La question du sexe, en tant qu'acte, leur est totalement étranger. Mais pas la question de leur origine, qui est une question qui persiste dans le monde adulte aussi, sous une forme différente qu'on appelle spiritualité. Ou religion. Ou l'un ou l'autre mot que nous utilisons (puisque les mots sont si limités en soi).
Il y a quelque chose sur laquelle tout pédagogue est d'accord, peu importe le courant qu'il a choisi de "prêcher". Un acquis obtenu à un jeune âge est un acquis qui persiste. Cela fonctionne tant sur les acquis abstrait (ce dont nous parlons ici) que sur tout ce qui est mémoire musculaire par exemple.
Et cela s'explique même par la biologie puisque c'est lorsque nous sommes jeunes que notre réseau synaptique se forme à grande vitesse (et continue de le faire, "morceau" par "morceau" jusqu'à nos 20 ans, en gros). Suffit de voir les travaux des behavioristes, mêmes si honnêtement, je suis loin d'accepter leurs méthodes et l'entièreté de leurs théories. Si on peut "créer" une phobie dans l'esprit d'un enfant, il nous est aussi possible d'y inclure une erreur.
========================================
ACTION DEMANDÉE A → Modifiez la partie du passage qui commence par les mots contenant "La question du" et se termine par "limités en soi).", en remplaçant "spiritualité" par "philosophie".
ACTION DEMANDÉE B →
D'après le passage, les affirmations suivantes sont-elles vraies ? Répondez par oui ou non pour chacune, en citant les mots du passage qui le montrent.
(i) Un acquis obtenu à un jeune âge persiste.
(ii) Le réseau synaptique cesse de se former vers l'âge de 10 ans.
(iii) Le passage accepte toutes les théories des behavioristes.
ACTION DEMANDÉE C → Rédigez la suite du passage sur les acquis de l'enfance, après sa dernière phrase.
Les enregistrements ci-dessous n'ont aucun lien avec le passage.

[Extraits de données]
========================================
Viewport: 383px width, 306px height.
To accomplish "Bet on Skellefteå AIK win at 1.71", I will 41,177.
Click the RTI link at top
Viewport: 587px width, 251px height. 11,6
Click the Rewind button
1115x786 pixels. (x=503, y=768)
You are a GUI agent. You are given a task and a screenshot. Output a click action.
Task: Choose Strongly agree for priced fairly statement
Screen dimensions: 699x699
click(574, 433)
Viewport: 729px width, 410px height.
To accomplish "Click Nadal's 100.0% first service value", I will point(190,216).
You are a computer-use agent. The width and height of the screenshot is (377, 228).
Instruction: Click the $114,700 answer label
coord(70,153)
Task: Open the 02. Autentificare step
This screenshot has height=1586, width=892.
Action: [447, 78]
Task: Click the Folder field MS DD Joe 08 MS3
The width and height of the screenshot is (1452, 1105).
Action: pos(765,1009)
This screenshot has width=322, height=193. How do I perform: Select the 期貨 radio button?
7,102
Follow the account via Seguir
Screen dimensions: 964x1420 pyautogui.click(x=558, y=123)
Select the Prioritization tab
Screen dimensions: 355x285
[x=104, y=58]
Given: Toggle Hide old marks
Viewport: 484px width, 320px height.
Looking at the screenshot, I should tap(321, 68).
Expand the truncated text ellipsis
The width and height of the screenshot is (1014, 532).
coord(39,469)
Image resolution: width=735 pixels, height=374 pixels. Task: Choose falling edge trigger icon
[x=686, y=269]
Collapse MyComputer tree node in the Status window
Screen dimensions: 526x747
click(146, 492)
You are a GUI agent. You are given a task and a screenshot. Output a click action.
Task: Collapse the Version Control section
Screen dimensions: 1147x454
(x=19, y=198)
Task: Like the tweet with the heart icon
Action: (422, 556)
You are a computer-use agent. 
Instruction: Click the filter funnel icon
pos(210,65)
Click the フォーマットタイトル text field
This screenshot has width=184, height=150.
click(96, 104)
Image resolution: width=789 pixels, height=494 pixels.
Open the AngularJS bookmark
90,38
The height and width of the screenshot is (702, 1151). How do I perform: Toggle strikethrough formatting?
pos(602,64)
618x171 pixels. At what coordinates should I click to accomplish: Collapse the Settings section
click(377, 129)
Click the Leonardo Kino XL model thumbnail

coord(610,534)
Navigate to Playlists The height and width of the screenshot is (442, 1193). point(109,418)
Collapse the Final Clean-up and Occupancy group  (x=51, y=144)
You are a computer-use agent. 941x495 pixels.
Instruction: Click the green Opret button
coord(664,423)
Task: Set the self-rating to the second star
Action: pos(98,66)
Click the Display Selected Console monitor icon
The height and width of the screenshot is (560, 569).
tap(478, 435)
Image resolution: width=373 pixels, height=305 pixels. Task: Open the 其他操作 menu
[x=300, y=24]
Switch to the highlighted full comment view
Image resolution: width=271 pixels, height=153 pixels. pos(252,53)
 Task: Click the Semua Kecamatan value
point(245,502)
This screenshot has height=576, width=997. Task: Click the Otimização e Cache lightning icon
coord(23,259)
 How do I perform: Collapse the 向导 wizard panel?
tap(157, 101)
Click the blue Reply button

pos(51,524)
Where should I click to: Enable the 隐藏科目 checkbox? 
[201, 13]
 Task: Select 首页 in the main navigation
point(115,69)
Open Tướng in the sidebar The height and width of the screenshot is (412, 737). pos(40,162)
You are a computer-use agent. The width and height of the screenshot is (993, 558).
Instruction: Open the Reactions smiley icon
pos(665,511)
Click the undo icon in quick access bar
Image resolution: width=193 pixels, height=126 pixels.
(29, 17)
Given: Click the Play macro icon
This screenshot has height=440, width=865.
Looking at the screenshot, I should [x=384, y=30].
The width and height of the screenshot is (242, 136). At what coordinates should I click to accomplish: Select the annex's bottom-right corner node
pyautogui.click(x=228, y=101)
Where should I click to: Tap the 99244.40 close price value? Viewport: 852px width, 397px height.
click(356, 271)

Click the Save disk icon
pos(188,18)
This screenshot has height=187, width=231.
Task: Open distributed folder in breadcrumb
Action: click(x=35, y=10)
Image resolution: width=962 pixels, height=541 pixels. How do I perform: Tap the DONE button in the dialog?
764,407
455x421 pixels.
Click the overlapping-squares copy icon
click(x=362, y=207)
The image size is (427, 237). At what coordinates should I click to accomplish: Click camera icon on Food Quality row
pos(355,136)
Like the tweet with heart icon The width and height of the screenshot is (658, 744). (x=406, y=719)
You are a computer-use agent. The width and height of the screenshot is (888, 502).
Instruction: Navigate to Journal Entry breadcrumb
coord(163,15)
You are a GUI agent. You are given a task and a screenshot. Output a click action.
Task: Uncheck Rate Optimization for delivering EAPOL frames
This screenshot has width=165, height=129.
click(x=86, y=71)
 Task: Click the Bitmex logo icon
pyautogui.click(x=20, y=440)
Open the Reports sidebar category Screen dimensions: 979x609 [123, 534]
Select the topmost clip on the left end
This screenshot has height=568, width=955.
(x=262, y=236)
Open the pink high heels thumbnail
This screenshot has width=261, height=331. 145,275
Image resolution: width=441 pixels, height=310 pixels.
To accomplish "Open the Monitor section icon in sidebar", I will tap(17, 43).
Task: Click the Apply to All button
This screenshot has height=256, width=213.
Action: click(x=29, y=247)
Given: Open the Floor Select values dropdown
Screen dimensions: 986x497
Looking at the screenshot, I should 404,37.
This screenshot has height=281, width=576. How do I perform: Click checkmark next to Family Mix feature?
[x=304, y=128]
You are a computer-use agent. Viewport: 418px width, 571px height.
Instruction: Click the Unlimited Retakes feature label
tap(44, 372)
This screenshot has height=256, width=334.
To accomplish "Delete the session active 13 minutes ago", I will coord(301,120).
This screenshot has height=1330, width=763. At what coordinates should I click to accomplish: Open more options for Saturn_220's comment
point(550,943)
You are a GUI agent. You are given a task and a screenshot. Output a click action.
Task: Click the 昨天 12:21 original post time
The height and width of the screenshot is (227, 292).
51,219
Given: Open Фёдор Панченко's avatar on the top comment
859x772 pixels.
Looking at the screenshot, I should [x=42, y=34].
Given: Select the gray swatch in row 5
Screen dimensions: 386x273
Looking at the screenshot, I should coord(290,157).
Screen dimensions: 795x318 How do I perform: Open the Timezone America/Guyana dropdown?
========================================
RÉPONSE A →
La question du sexe, en tant qu'acte, leur est totalement étranger. Mais pas la question de leur origine, qui est une question qui persiste dans le monde adulte aussi, sous une forme différente qu'on appelle philosophie. Ou religion. Ou l'un ou l'autre mot que nous utilisons (puisque les mots sont si limités en soi).

RÉPONSE B →
(i) Oui : « Un acquis obtenu à un jeune âge est un acquis qui persiste. »
(ii) Non : « jusqu'à nos 20 ans, en gros »
(iii) Non : « je suis loin d'accepter leurs méthodes et l'entièreté de leurs théories »

RÉPONSE C →
Et j'ai pu l'observer quelques fois. Sur des choses simples, comme les schémas des corps humains. Lors de l'explication de la circulation sanguine, de façon simplifiée, un élève fait une erreur et présente u schéma du cœur fonctionnant "à l'envers". Le prof le note, mal évidemment, mais sans lui expliquer l'erreur. Il continue sa scolarité et, d'année en année, se voit présenter des schémas de plus en plus complexe. Plus d'organes, plus de noms, plus de détails. Et dans tous les schémas qu'il produit, encore et encore, le système sanguin est présenté en inversé. Et tous les profs qu'il a eu le note mal mais sans jamais corriger son erreur.
Dans cette histoire, vraie au fait, où est l'erreur ? La réponse simple est "l'apprenant n'a rien compris". La vraie réponse est que celui qui est censé le guider sur le chemin du savoir a échoué. Ainsi que tous ceux qui ont suivi. Et pour que l'élève, jamais corrigé, n'arrive enfin à produire un schéma correct, il faudra au prochain prof l'équivalent didactique d'un marteau et d'un burin. Si pas un marteau-piqueur. Histoire de démolir l'édifice qu'il s'est construit et qu'il a renforcé, de schéma en schéma.
Un écrivain et deux scientifiques (profs eux aussi) ont écrit un bouquin il y a quelques temps qui couvre pas mal de sujet. Le thème principal était l'existence des "mensonges-pour-enfants" comme ils appelaient cela. Le mensonge-pour-enfant est le fait de donner à un enfant une petite partie d'un savoir sans l'assommer avec tout le savoir. Et "menteur-pour-enfant" était, toujours selon eux, un métier très honorable que nous avons appeler "enseignant".
Tout l'art de l'enseignant est de transmettre un mensonge-pour-enfant suffisamment proche de la réalité pour que ce même enfant, plus tard, puisse construire quelque chose de plus grand à l'aide d'un autre "menteur-pour-enfant". Parce que ce que nous transmettons n'est PAS la vérité. Nous le savons très bien.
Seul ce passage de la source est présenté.